Problem description -> Return the data that follows exactly as it appears. Pictures do not belong in the copy.

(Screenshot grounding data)
·····
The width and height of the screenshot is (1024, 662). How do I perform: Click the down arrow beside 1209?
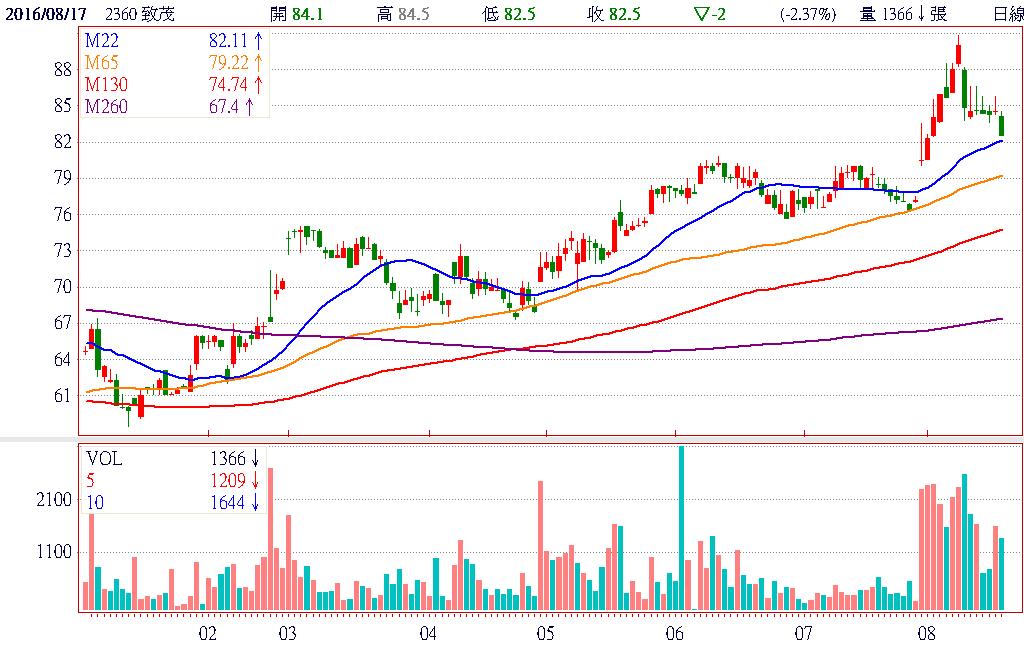256,481
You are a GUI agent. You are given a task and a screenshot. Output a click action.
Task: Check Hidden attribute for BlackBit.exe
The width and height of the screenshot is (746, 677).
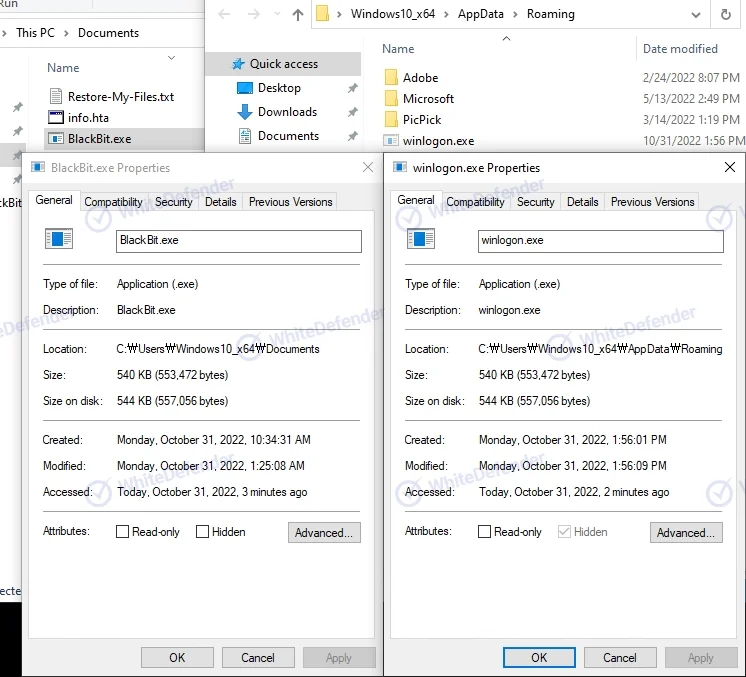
·····
Answer below ->
The width and height of the screenshot is (1024, 662). How do I perform: Click the down arrow beside 1209?
256,481
You are a GUI agent. You are given a task and a screenshot. Output a click action.
Task: Check Hidden attribute for BlackBit.exe
The width and height of the screenshot is (746, 677).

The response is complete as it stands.